Surviving Christmas Review

by Steve Rhodes (Steve DOT Rhodes AT InternetReviews DOT com)
October 21st, 2004

SURVIVING CHRISTMAS
A film review by Steve Rhodes
Copyright 2004 Steve Rhodes
RATING (0 TO ****): ***

As SURVIVING CHRISTMAS opens, you can smell a cinematic disaster in the offing. With loud, irony-laced Christmas music ("It's The Most Wonderful Time Of The Year"), the movie cuts between clichéd images, good and bad. Festive shoppers gaily traipse between brightly colored stores laden with festive and luxurious goods while somewhere else a Christmas-cookie-making granny is about to commit suicide with her gas oven. Not able to wait until the Christmas season is here -- it's not even Halloween yet much less Thanksgiving -- the movie looks like it might be just as big a turkey as graces most holiday tables.

The plot concerns a wealthy, lonely guy named Drew Latham, who can't find anybody to take him in for Christmas so he buys himself an instant family. Haven't we seen this movie before and wasn't it called DICKIE ROBERTS, a pathetic picture featuring the truly awful David Spade? SURVIVING CHRISTMAS stars Ben Affleck, an actor who has a less than sterling record when it comes to some of his script choices: GIGLI, DAREDEVIL, PEARL HARBOR, stop me when you can't take any more.

But wait. Just when you're about to dismiss Affleck and his over-the-top demeanor, the story starts to click. After getting dumped by an airhead aptly named Missy (Jennifer Morrison), Drew finds comfort in the dysfunctional Valco family, led by the taciturn but bickering Tom (James Gandolfini) and Christine (Catherine O'Hara). As his temporary mom and dad for a price, the parents give him all of the fake love that a large check can buy. But since they don't have much of a clue as to how a happy family might act, they don't exactly make a warm and friendly home for Drew. In fact, it takes frequent references to their contract to get them to hit their marks and perform up to minimal standards. It's no wonder that their teenage son, Brian (Josh Zuckerman), would rather hide in his room looking at dirty pictures on his computer than come downstairs and be with his family.

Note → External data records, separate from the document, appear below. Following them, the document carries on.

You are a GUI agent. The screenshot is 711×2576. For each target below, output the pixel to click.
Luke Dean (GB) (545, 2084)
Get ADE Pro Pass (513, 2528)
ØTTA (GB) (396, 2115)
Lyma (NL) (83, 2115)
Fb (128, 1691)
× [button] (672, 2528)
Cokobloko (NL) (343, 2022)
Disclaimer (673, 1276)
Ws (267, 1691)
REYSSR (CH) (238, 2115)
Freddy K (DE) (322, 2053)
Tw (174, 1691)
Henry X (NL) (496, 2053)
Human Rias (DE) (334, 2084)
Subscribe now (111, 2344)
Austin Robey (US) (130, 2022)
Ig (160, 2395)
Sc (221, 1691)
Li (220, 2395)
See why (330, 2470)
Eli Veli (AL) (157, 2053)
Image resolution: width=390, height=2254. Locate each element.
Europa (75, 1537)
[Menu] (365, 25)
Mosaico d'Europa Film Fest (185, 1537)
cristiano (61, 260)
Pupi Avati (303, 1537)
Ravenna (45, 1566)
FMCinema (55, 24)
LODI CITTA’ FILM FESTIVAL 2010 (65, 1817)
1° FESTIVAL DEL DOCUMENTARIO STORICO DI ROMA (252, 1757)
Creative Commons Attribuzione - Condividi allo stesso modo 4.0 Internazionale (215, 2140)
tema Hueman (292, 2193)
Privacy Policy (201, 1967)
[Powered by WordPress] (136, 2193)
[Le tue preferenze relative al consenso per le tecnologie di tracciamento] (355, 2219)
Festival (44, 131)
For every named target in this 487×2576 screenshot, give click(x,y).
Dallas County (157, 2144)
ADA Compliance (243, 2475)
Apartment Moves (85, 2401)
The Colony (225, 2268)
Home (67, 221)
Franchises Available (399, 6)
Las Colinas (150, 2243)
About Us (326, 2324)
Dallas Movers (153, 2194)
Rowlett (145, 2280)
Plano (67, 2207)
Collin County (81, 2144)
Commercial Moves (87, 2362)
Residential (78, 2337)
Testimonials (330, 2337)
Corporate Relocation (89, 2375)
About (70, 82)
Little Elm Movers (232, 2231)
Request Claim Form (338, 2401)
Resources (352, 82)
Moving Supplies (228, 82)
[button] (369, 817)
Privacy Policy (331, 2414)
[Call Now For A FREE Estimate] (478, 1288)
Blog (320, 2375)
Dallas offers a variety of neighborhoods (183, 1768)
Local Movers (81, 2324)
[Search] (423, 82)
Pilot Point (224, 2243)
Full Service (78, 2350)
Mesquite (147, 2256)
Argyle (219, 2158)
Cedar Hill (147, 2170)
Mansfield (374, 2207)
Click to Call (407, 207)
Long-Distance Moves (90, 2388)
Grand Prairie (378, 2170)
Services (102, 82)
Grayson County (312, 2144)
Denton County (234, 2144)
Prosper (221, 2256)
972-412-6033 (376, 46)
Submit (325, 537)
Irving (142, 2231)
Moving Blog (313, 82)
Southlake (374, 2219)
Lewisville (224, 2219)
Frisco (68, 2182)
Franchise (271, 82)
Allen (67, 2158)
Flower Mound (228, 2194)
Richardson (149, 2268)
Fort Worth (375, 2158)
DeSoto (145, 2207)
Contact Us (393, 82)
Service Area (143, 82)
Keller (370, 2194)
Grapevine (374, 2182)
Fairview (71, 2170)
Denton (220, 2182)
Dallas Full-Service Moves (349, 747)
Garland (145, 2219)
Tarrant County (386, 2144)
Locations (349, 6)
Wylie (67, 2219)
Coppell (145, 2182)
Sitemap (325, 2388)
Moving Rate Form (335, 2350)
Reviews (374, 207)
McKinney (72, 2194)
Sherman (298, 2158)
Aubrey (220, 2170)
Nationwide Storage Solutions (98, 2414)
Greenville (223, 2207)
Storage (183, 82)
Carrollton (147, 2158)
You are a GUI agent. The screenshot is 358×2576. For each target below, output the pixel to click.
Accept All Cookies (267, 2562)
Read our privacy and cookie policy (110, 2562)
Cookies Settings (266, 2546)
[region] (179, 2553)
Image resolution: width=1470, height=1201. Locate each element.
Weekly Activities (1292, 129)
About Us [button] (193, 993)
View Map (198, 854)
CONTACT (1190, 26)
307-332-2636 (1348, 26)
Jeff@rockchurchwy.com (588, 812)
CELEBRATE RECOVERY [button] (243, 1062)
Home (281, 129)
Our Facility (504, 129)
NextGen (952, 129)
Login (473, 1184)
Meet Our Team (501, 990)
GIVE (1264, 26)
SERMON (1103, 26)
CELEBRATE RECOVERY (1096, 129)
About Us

The movie really gets in gear when Drew finds that he isn't the only grown child in the family. He is shocked and upset to find that he has to share his new family with Alicia (Christina Applegate), Tom and Christine's grown daughter who suddenly shows up for the holidays.

As everyone is busy faking it, something strange starts to happen. They begin to enjoy themselves, as pseudo fun begins to morph occasionally into actual delight. Drew and Alicia, who at first squabble like real siblings, begin to reexamine their relationship. The icy on the cake comes when Missy brings her family to visit Drew's. This episode engenders the movie's biggest and most satisfying set of laughs.

By the end, the audience's sarcastic smiles turn into sympathetic and genuine laughs. A movie I thought I was going to hate at first turned into a nice little treat. But I still can't figure out why they chose to open a Christmas picture two months ahead of the season it celebrates, since, by the end, it becomes a story with real Christmas spirit.

SURVIVING CHRISTMAS runs a fast 1:33. It is rated PG-13 for "sexual content, language and a brief drug reference" and would be acceptable for kids around 9 and up.

The film opens nationwide in the United States on Friday, October 22, 2004. In the Silicon Valley, it will be showing at the AMC theaters, the Century theaters and the Camera Cinemas.